My high-risk patient needed an arterial line, a central line and an epidural as part of the anesthetic management. I struggled with every procedure, wasting time. The waiting surgeon grew impatient, then angry, and stopped talking to me.
Both the surgery and the anesthetic went badly. The patient proved to have a sicker heart than pre-op tests predicted. I couldn’t control the blood pressure. The essential communication and coordination between surgeon and anesthesiologist was lost. The patient bled profusely. I struggled alone and didn’t call for help. Where I had trained in the UK, asking for help was not part of the culture.
In the middle of the day, one of the senior anesthesiologists stepped into my operating room. He said, ‘I noticed there was a new resident doing a major case alone so I thought I’d see if you needed help.’
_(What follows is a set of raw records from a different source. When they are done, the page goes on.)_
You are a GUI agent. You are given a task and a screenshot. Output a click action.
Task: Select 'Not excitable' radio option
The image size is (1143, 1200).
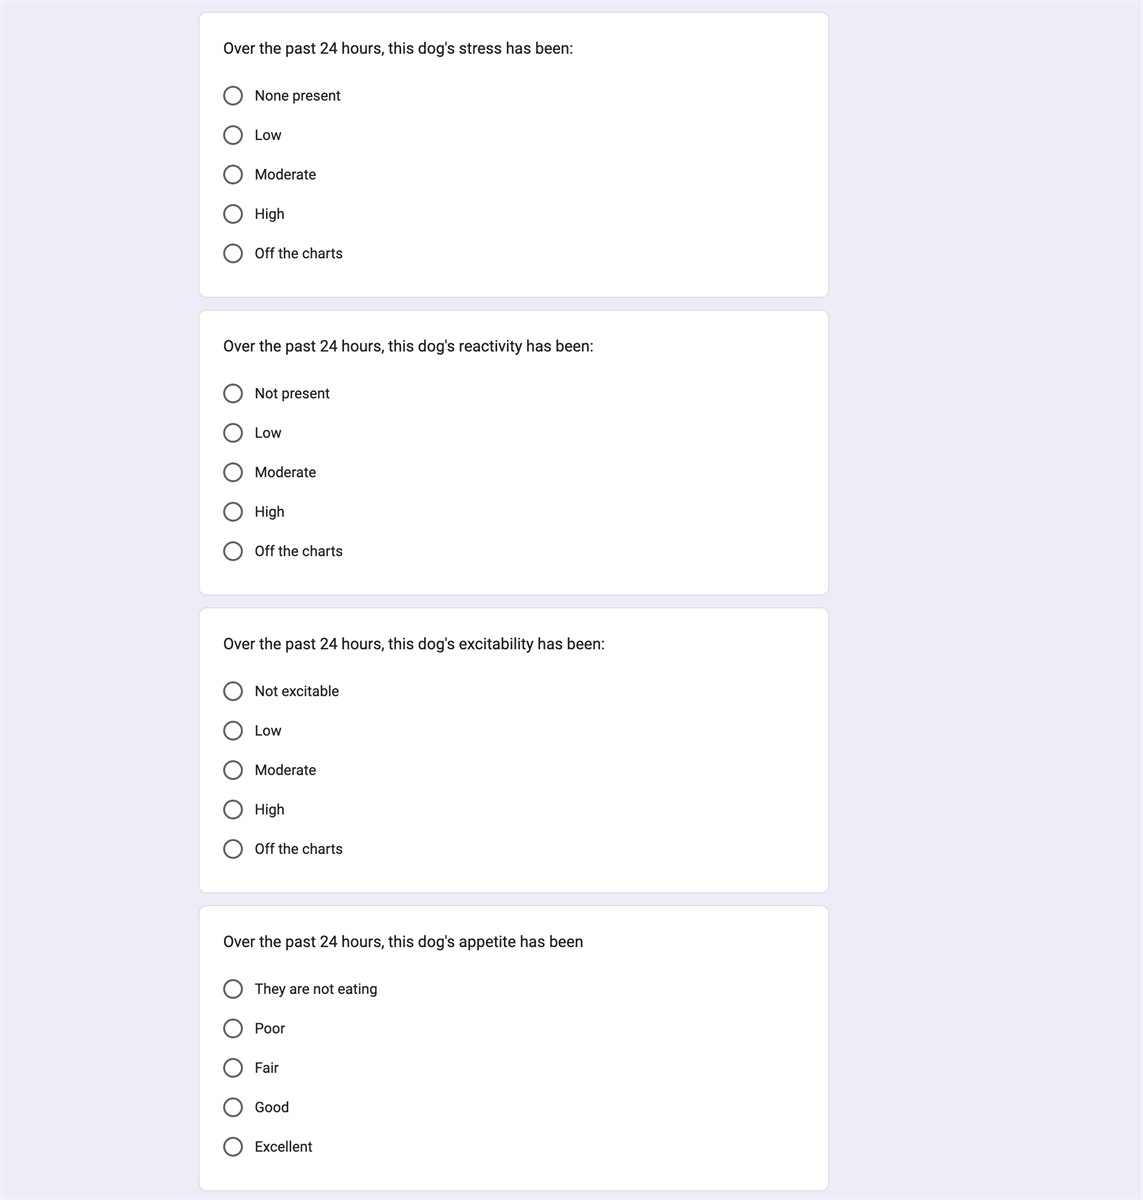pos(233,691)
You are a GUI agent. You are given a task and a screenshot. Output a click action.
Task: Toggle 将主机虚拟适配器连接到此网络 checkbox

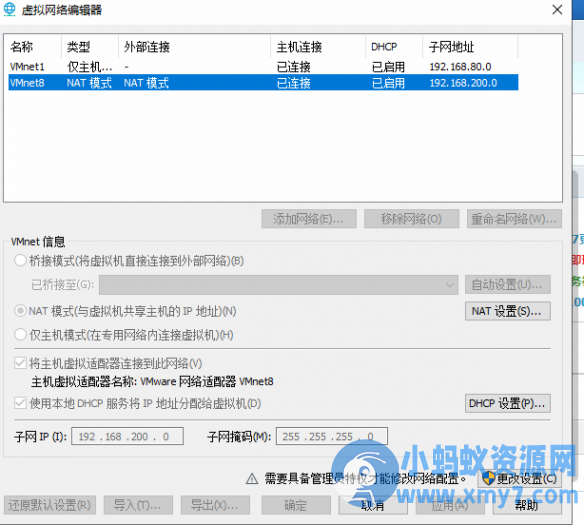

He quickly realized I was in serious difficulty. He sent me out for a break and by the time I returned, he had greatly improved my patient’s condition. I was deeply grateful for his empathic support and practical help. While I was glad for my patient, I felt ashamed of my failings.
My patient went to intensive care and his condition gradually worsened. Every time I was on-call, this patient appeared on the list of acute cases for the operating room. I felt like he was haunting me. I took him two more times to the operating room for treatment of complications but his condition deteriorated. He died after a month in intensive care.
I’m sure it’s the worst anesthetic I have given. This patient’s death hangs on my conscience. I thought I was competent to do the case but have since come to understand that I was set up to fail on that day. No doctor could have performed well in those circumstances.
Experiences like this are traumatizing for the doctor, creating fear and vulnerability. Both my patient and I were abandoned by an unsafe system – save for my kindly rescuer. The patient’s relatives live with their loss, I with my shame.